*** DATASET ENTRIES

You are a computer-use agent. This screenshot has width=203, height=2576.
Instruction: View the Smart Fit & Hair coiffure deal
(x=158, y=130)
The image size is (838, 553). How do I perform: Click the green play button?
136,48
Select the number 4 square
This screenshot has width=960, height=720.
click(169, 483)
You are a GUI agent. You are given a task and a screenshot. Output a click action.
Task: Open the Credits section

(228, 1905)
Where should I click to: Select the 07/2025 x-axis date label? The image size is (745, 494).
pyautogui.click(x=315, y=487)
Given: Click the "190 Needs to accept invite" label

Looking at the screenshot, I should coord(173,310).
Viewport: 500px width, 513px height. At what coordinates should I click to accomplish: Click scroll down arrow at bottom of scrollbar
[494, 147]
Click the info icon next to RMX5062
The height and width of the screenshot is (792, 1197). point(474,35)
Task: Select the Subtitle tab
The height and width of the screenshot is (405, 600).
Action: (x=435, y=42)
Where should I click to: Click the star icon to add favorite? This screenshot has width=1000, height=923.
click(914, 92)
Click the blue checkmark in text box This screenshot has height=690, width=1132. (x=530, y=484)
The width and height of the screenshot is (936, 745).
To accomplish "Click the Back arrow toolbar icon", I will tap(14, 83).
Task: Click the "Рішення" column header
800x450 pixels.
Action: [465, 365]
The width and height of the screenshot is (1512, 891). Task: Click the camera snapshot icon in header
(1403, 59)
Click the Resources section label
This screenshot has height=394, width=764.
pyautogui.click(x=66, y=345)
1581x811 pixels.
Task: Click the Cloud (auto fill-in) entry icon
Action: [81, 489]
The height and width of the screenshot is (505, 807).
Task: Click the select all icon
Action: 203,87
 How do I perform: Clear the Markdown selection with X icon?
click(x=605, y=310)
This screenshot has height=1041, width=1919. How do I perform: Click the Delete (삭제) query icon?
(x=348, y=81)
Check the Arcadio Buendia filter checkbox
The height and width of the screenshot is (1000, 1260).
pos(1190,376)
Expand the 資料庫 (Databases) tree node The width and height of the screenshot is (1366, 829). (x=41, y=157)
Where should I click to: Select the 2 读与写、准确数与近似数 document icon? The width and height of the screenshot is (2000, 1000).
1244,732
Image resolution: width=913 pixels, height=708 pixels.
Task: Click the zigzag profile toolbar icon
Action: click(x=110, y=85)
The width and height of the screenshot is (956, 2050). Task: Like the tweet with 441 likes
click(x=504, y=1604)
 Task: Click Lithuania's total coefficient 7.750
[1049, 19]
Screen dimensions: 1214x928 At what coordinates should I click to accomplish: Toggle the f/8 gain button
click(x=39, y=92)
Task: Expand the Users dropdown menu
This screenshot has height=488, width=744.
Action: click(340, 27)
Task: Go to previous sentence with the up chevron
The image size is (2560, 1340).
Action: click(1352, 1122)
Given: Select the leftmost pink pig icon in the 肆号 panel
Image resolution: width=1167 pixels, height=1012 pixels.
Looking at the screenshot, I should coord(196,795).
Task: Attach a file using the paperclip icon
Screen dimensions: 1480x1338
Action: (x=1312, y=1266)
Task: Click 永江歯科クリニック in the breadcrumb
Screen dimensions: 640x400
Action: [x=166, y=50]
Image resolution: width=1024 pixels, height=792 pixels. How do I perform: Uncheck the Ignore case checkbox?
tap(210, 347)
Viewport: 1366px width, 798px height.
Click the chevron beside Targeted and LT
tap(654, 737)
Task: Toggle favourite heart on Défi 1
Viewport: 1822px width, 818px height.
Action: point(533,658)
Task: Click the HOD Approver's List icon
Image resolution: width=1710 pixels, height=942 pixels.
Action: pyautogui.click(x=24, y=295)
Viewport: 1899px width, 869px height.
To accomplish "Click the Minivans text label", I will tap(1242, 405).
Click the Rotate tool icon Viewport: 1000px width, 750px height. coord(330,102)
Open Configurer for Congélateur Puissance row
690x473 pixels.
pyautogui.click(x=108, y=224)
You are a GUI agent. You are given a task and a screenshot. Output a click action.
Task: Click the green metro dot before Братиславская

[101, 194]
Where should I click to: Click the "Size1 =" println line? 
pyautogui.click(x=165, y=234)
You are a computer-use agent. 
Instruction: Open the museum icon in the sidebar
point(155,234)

******

= WHAT YOU SHOULD DO =
An exact, complete copy of the records is the expected answer.

= ANSWER SECTION =
You are a computer-use agent. This screenshot has width=203, height=2576.
Instruction: View the Smart Fit & Hair coiffure deal
(x=158, y=130)
The image size is (838, 553). How do I perform: Click the green play button?
136,48
Select the number 4 square
This screenshot has width=960, height=720.
click(169, 483)
You are a GUI agent. You are given a task and a screenshot. Output a click action.
Task: Open the Credits section

(228, 1905)
Where should I click to: Select the 07/2025 x-axis date label? The image size is (745, 494).
pyautogui.click(x=315, y=487)
Given: Click the "190 Needs to accept invite" label

Looking at the screenshot, I should coord(173,310).
Viewport: 500px width, 513px height. At what coordinates should I click to accomplish: Click scroll down arrow at bottom of scrollbar
[494, 147]
Click the info icon next to RMX5062
The height and width of the screenshot is (792, 1197). point(474,35)
Task: Select the Subtitle tab
The height and width of the screenshot is (405, 600).
Action: (x=435, y=42)
Where should I click to: Click the star icon to add favorite? This screenshot has width=1000, height=923.
click(914, 92)
Click the blue checkmark in text box This screenshot has height=690, width=1132. (x=530, y=484)
The width and height of the screenshot is (936, 745).
To accomplish "Click the Back arrow toolbar icon", I will tap(14, 83).
Task: Click the "Рішення" column header
800x450 pixels.
Action: [465, 365]
The width and height of the screenshot is (1512, 891). Task: Click the camera snapshot icon in header
(1403, 59)
Click the Resources section label
This screenshot has height=394, width=764.
pyautogui.click(x=66, y=345)
1581x811 pixels.
Task: Click the Cloud (auto fill-in) entry icon
Action: [81, 489]
The height and width of the screenshot is (505, 807).
Task: Click the select all icon
Action: 203,87
 How do I perform: Clear the Markdown selection with X icon?
click(x=605, y=310)
This screenshot has height=1041, width=1919. How do I perform: Click the Delete (삭제) query icon?
(x=348, y=81)
Check the Arcadio Buendia filter checkbox
The height and width of the screenshot is (1000, 1260).
pos(1190,376)
Expand the 資料庫 (Databases) tree node The width and height of the screenshot is (1366, 829). (x=41, y=157)
Where should I click to: Select the 2 读与写、准确数与近似数 document icon? The width and height of the screenshot is (2000, 1000).
1244,732
Image resolution: width=913 pixels, height=708 pixels.
Task: Click the zigzag profile toolbar icon
Action: click(x=110, y=85)
The width and height of the screenshot is (956, 2050). Task: Like the tweet with 441 likes
click(x=504, y=1604)
 Task: Click Lithuania's total coefficient 7.750
[1049, 19]
Screen dimensions: 1214x928 At what coordinates should I click to accomplish: Toggle the f/8 gain button
click(x=39, y=92)
Task: Expand the Users dropdown menu
This screenshot has height=488, width=744.
Action: click(340, 27)
Task: Go to previous sentence with the up chevron
The image size is (2560, 1340).
Action: click(1352, 1122)
Given: Select the leftmost pink pig icon in the 肆号 panel
Image resolution: width=1167 pixels, height=1012 pixels.
Looking at the screenshot, I should coord(196,795).
Task: Attach a file using the paperclip icon
Screen dimensions: 1480x1338
Action: (x=1312, y=1266)
Task: Click 永江歯科クリニック in the breadcrumb
Screen dimensions: 640x400
Action: [x=166, y=50]
Image resolution: width=1024 pixels, height=792 pixels. How do I perform: Uncheck the Ignore case checkbox?
tap(210, 347)
Viewport: 1366px width, 798px height.
Click the chevron beside Targeted and LT
tap(654, 737)
Task: Toggle favourite heart on Défi 1
Viewport: 1822px width, 818px height.
Action: point(533,658)
Task: Click the HOD Approver's List icon
Image resolution: width=1710 pixels, height=942 pixels.
Action: pyautogui.click(x=24, y=295)
Viewport: 1899px width, 869px height.
To accomplish "Click the Minivans text label", I will tap(1242, 405).
Click the Rotate tool icon Viewport: 1000px width, 750px height. coord(330,102)
Open Configurer for Congélateur Puissance row
690x473 pixels.
pyautogui.click(x=108, y=224)
You are a GUI agent. You are given a task and a screenshot. Output a click action.
Task: Click the green metro dot before Братиславская

[101, 194]
Where should I click to: Click the "Size1 =" println line? 
pyautogui.click(x=165, y=234)
You are a computer-use agent. 
Instruction: Open the museum icon in the sidebar
point(155,234)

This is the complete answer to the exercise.